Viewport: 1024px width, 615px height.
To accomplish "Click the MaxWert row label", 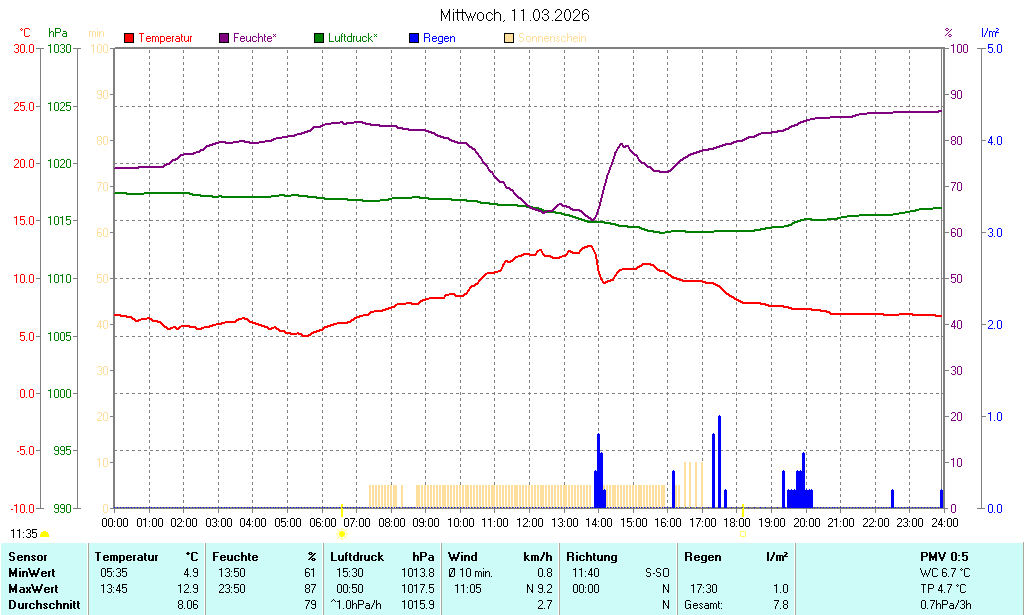I will pyautogui.click(x=33, y=589).
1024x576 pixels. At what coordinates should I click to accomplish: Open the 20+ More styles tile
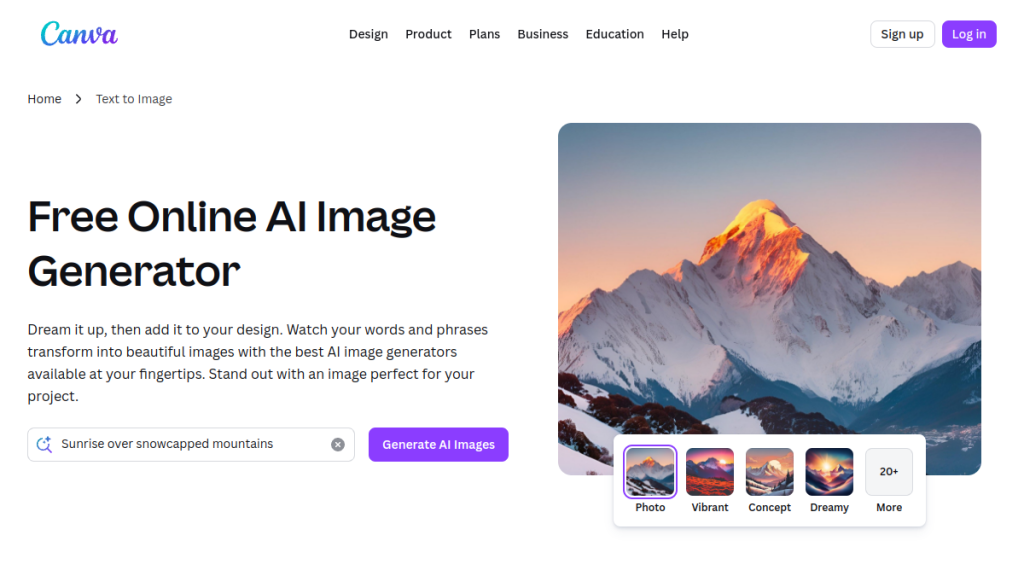(x=889, y=472)
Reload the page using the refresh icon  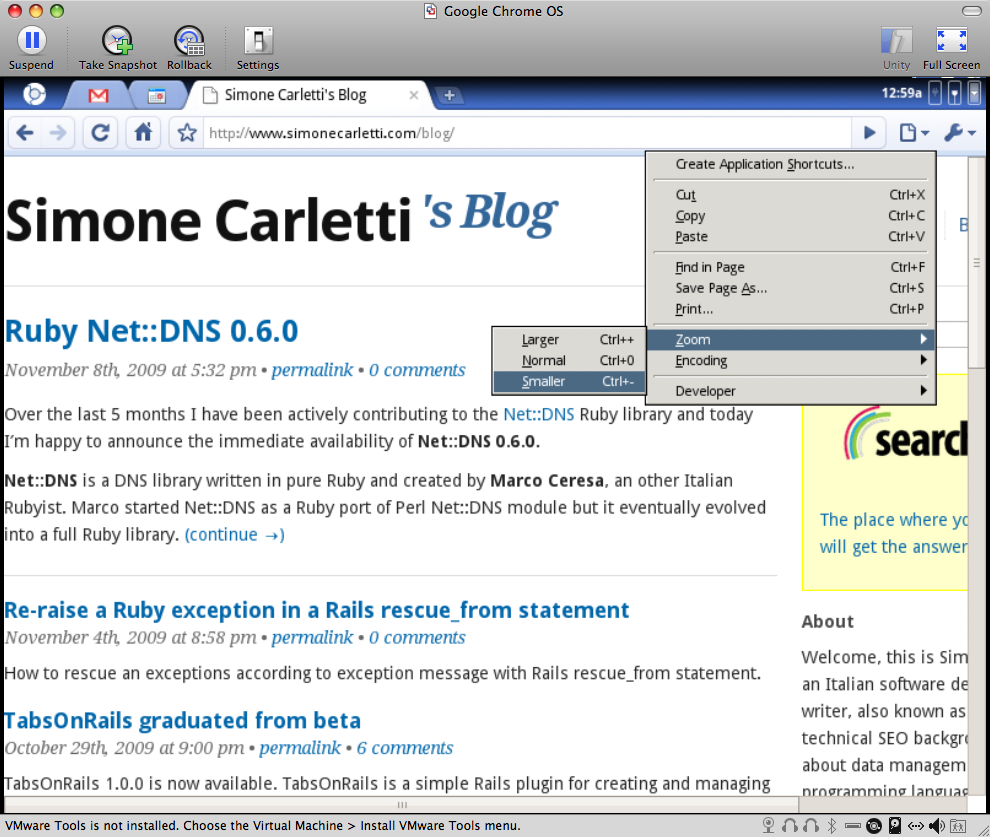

> _About this task_
Skip the pictures and copy exactly the lines from the one containing "1024x576 pixels. At" through the end of the material, both ends included.

> _Reply_
1024x576 pixels. At what coordinates should I click to accomplish: Open the 20+ More styles tile
(x=889, y=472)
Reload the page using the refresh icon  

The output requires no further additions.